▶ **TASK BRIEF**: Render the lines beginning with the one that contains "Cancel the New Zone Wizard" and ending with the one that contains "[x=652, y=418]" as a two-column CSV with the header text,answer. Give one row for each text and its answer, put each value in a single quoted field with line breaks replaced by spaces, and omit the pictures.

▶ **INFORMATION SHOWN**:
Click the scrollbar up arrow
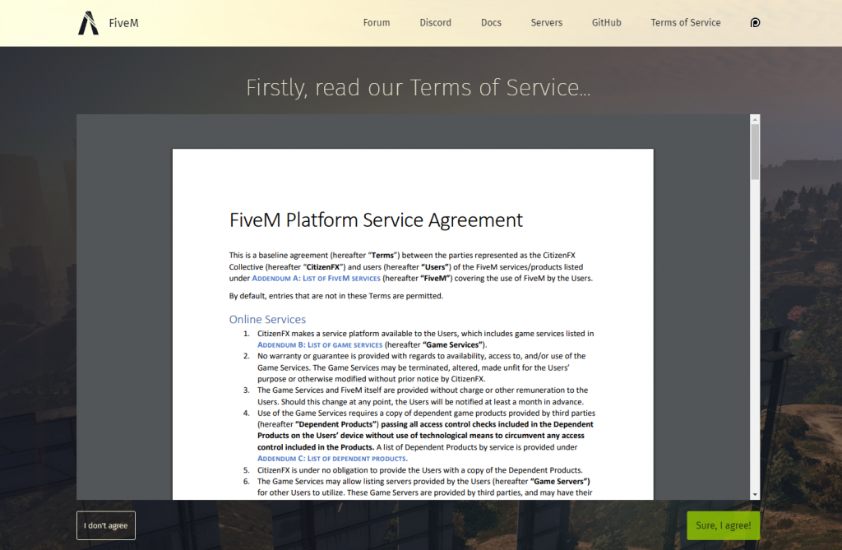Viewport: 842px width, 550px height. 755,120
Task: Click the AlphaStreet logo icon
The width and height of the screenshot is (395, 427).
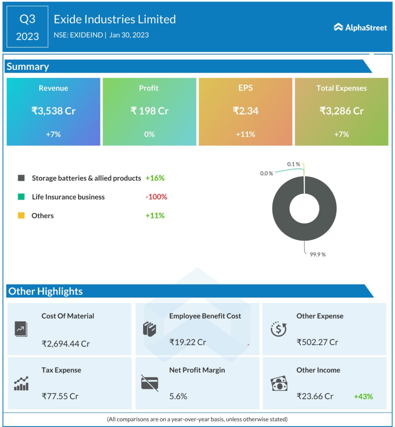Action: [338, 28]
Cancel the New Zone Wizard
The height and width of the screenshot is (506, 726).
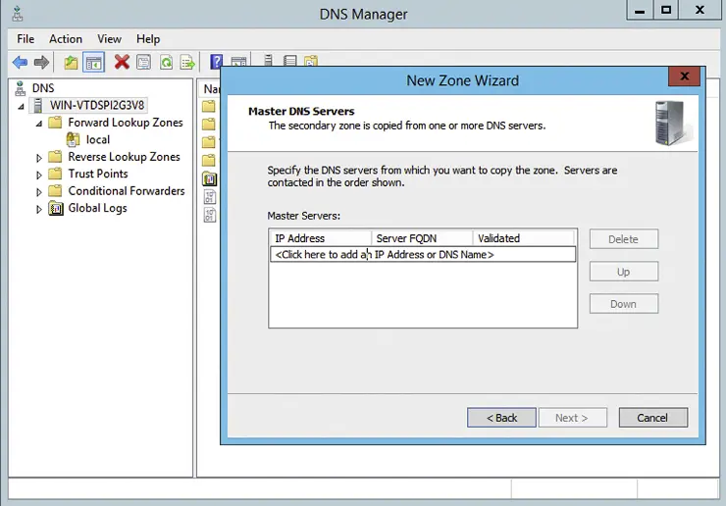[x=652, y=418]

* * *

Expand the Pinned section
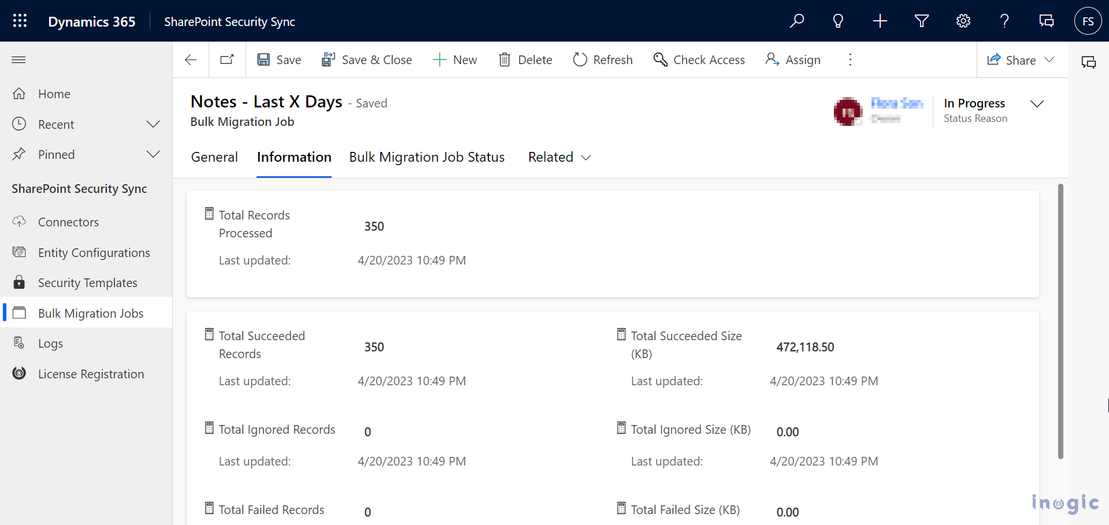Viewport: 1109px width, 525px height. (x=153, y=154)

▶ **EXERCISE OUTPUT**:
text,answer
"Cancel the New Zone Wizard The height and width of the screenshot is (506, 726).","[x=652, y=418]"